# REQUEST 1
In the discussion page about forcing real ID online, swap "PayPal" for "Stripe" and write out the part starting at "Think of the" and ending at "anything it's infinite.".
# REQUEST 2
Pick up the discussion page about forcing real ID online after its final comment and write what follows.

# SELECTED PASSAGE
============

Think of the children: How to force real ID for all internet traffic (2023)

Bender 181 points 107 comments June 19, 2026
nochan.net · View on Hacker News

Discussion Highlights (14 comments)

orbital-decay

To add to the list: KYC/AML-like regulations and practices (not necessarily financial) that shift the responsibility down the chain, outside the accountability zone, and result in preventive overly broad risk avoidance, self-censorship, and manipulation of your Overton window. See for example DMCA vs YouTube practices vs what actual channels choose to do to dodge both. Or algospeak. Or the PayPal situation which is mentioned in the article. But it's all talk. Political pressure is like gas pressure. Gas expands to fill the available volume. What do you actually do to push back, besides talking about it on the web? This defines the available volume, if you don't do anything it's infinite.

mentalgear

> Pass laws requiring companies that use third party age or ID verification to take full legal culpability for that data. If any of the data is leaked they must pay each party $1 million dollars regardless of how or why the data was leaked. 300 identities leaked or sold? That will be 300 million dollars not counting criminal penalties. Should this lead to bankruptcy then it is working as intended as they are clearly not qualified to be guardians of this data much less the guardians of your children.

big85

<meta name="RATING" content="RTA-5042-1996-1400-1577-RTA" /> I wonder why the rating code is so complex. Pornhub.com has this code enabled, but it also uses a simpler <meta name="rating" content="adult">. 4chan also uses the latter.

nonethewiser

Porn companies should be held liable for distributing porn to minors. Its already illegal. Denial about requiring basic KYC is causing all sorts of perverse solutions. Accept the requirement so we can have a sensible technical solution.

zapataband1

Taylor Lorenz has been sounding the alarm. Peter Thiel and all his pets have been pushing the same narrative https://www.youtube.com/watch?v=b0RRxR4LvK4&t=661s

keernan

There is no need for id. IMO granting children access to the internet is no different than handing a child a loaded gun with no safety. Both should be treated the same way. Make it illegal for parents or any adult to: - purchase an internet capable device for anyone under the age of 18 (or whatever age is deemed appropriate to allow unfettered access without any ID) - allow anyone under the age of 18 (or ##) to operate a device connected to the internet That removes the government's attempted false flag operations to use "children's access to the internet" as the excuse to obtain the right to monitor every second of your online activity for the rest of your life. And simultaneously likely saves our children's brains. Edit: Hyperbole is an easy accusation. But the concept is straight forward: If the internet is so dangerous as to require everyone to have government issued ID to get online, then change the law preventing smartphones and other internet mobile devices to be possessed by children. That's easy to do. Put the burden on parents where it belongs to monitor their children in their own homes just as they do as gun owners (required to use gun lockers etc). If you are ok with your 10 year old being in his/her room online without you monitoring, then imo that's probably child abuser, but hey, go for it.

============

# DATA LINES
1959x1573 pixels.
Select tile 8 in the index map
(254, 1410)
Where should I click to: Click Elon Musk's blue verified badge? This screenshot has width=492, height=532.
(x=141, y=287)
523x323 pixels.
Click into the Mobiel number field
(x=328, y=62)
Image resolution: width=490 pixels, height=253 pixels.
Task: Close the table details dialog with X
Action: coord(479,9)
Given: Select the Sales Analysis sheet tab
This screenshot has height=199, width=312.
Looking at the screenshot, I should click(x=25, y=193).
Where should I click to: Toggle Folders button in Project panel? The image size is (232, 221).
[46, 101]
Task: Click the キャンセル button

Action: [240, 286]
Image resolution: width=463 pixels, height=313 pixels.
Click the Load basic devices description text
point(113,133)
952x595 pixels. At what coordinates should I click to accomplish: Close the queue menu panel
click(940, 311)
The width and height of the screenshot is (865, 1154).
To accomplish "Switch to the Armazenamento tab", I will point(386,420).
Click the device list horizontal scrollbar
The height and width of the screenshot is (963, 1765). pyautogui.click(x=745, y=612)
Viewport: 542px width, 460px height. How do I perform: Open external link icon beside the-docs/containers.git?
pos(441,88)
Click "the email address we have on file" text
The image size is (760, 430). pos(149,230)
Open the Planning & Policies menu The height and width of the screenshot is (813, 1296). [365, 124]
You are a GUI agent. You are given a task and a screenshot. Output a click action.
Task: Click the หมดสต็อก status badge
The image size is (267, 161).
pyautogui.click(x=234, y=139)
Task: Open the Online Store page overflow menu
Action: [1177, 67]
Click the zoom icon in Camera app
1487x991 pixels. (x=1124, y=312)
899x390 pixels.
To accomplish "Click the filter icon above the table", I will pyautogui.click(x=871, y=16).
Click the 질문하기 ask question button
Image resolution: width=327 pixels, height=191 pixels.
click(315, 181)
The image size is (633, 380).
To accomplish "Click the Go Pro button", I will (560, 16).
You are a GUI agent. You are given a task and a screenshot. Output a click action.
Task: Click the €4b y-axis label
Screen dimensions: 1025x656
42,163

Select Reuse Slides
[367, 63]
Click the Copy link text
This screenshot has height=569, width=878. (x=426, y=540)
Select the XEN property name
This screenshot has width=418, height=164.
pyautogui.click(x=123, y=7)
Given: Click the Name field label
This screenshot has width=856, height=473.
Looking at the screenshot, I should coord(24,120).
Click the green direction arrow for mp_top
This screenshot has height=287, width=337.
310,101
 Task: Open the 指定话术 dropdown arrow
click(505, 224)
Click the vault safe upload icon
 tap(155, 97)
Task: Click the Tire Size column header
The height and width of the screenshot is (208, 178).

============

# WRITTEN ANSWER 1
Think of the children: How to force real ID for all internet traffic (2023)

Bender 181 points 107 comments June 19, 2026
nochan.net · View on Hacker News

Discussion Highlights (14 comments)

orbital-decay

To add to the list: KYC/AML-like regulations and practices (not necessarily financial) that shift the responsibility down the chain, outside the accountability zone, and result in preventive overly broad risk avoidance, self-censorship, and manipulation of your Overton window. See for example DMCA vs YouTube practices vs what actual channels choose to do to dodge both. Or algospeak. Or the Stripe situation which is mentioned in the article. But it's all talk. Political pressure is like gas pressure. Gas expands to fill the available volume. What do you actually do to push back, besides talking about it on the web? This defines the available volume, if you don't do anything it's infinite.

# WRITTEN ANSWER 2
teddyh

20 years before that, there was “ The Digital Imprimatur ”: < https://www.fourmilab.ch/documents/digital-imprimatur/ >

edoceo

There has got to be a way to assert that a user is human, and over some age, without having to identify which specific human that is.

nodrog3000

Simple solution, Use your router to block whatever you need to, control your kids devices, the internet stays free and open. What are we talking about? There are no laws that will turn out well.

m12k

I feel genuinely conflicted: On the one hand I get the "authoritarian overreach heebie-jeebies", that I think a lot of people on HN probably share. On the other hand I'd also really like the West to harden its election processes from election interference by its adversaries (e.g. Russia) - and shoring up dysinfo on e.g. Facebook by requiring users to prove their identity with a government ID is one of the only ways to truly effectively combat this at its source (fact-checking just can't keep up with a firehose of dysinformation). Ideally I'd want "real id requirements" to be limited " partake in public discourse" (mainly Facebook and Twitter). But the slippery slop argument just feels pretty strong here too - once a mechanism like this is in place, its use will only ever expand, and it's much easier for a new government to commit overreach if it's already there and just needs expanding. And of course all this "think of the children" nonsense needs to stop.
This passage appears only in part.